白狼の娘 第七話 再会

 翌日、ヨーコは宿屋の一階にある食堂で少し遅めの朝食を摂り、かなり日が高くなってから出発した。

 サイジ村までは三十キロほど、ロキの足ならのんびり行っても午後には着く。別に急ぐ旅でもないのだ。


 辺境の景色は十七年前とあまり変わっていなかった。

 ただ、街道の東側に迫るようにして聳えていた大森林の巨木群が、今ではかなり後退して遠景となっている。

 それだけ人間による開拓が進んでいるのだろう。新しくできた枝郷も、既存の村の東側にできたらしい。


 サイジ村には午後の早い時間に着いた。村の場所自体は変わっていないが、防壁は築き直されて立派になり、村自体の規模も大きくなっているようだった。

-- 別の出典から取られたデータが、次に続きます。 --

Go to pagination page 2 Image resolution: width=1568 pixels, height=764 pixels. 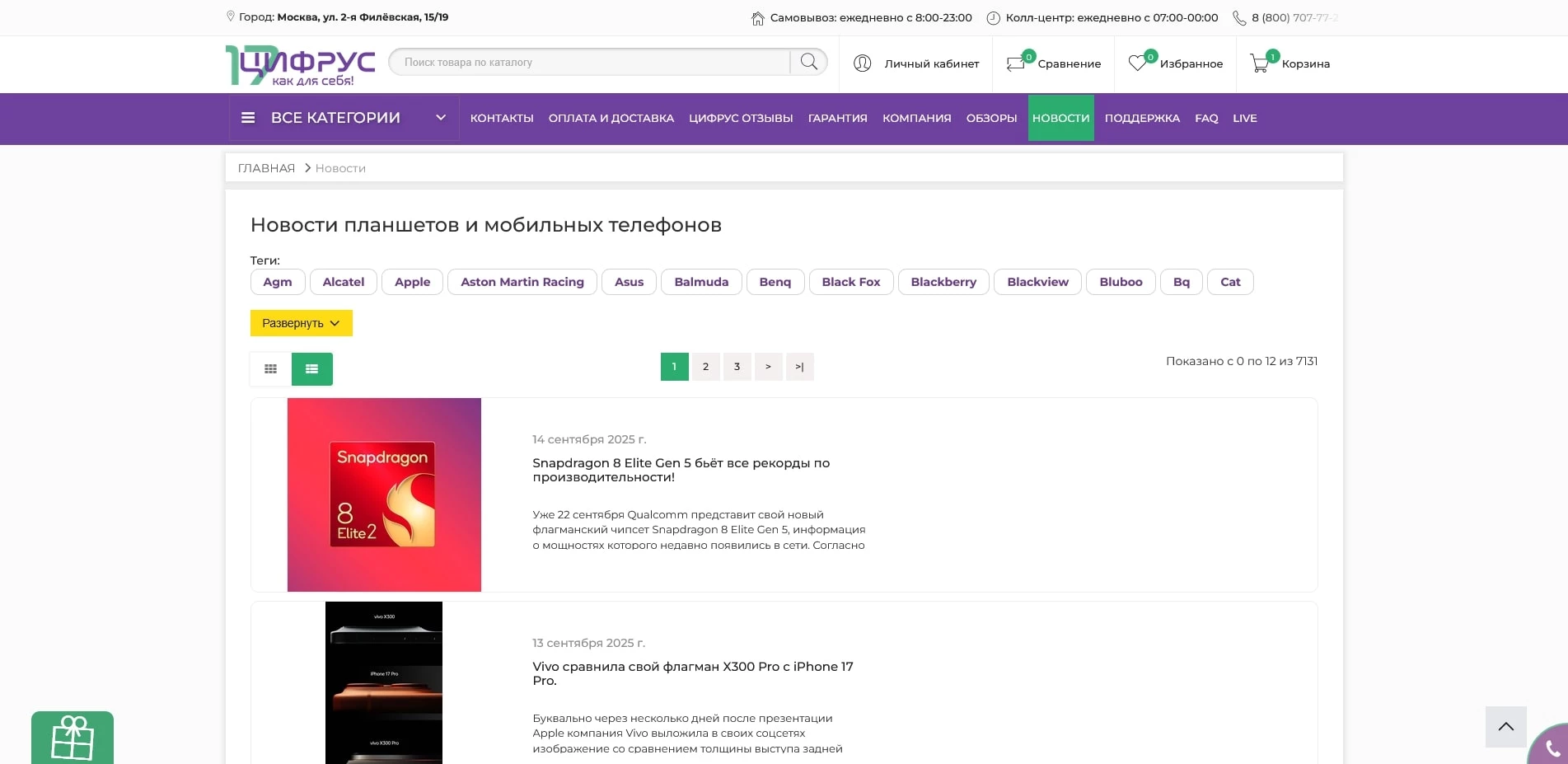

 門番は若い男の二人組で、地面に座り込んで藁細工に勤しんでいることは以前のとおりだ。ただ、傍らに立てかけている武器は農具であるホークから、ちゃんとした槍に変わっていた。


 門番は近づいてくるロキとヨーコに気づき、慌てて立ち上がった。一応槍は手にしているが、表情には恐怖の色がない。

 もう召喚士やその幻獣に馴れっこになっているようだ。


「あんた、召喚士さんかい? うちの村にゃ最近オークは出てねえが、何の用だね?」

「私は二級召喚士のヨーコ・マクレーンと申します。大した用ではありませんが、昔世話になったアシュリンを訪ねて来ました」

 しかし門番の若い男は首を捻った。

「アシュリン? そんな奴、うちの村にはいねえと思うが……」


 そう返されたヨーコの方も首を傾げる。

「おかしいわ。十七年前には確かにいたのだけれど……。年齢はまだ五十歳前のはずよ。エーファという娘さんと二人暮らしだったんだけど」

 すると、もう一人の門番が思い出したように相方の脇腹を突ついた。

「ほら、あれだべ。昔この村に初めてオークが出た時、食い殺された男の女房と娘だっぺ。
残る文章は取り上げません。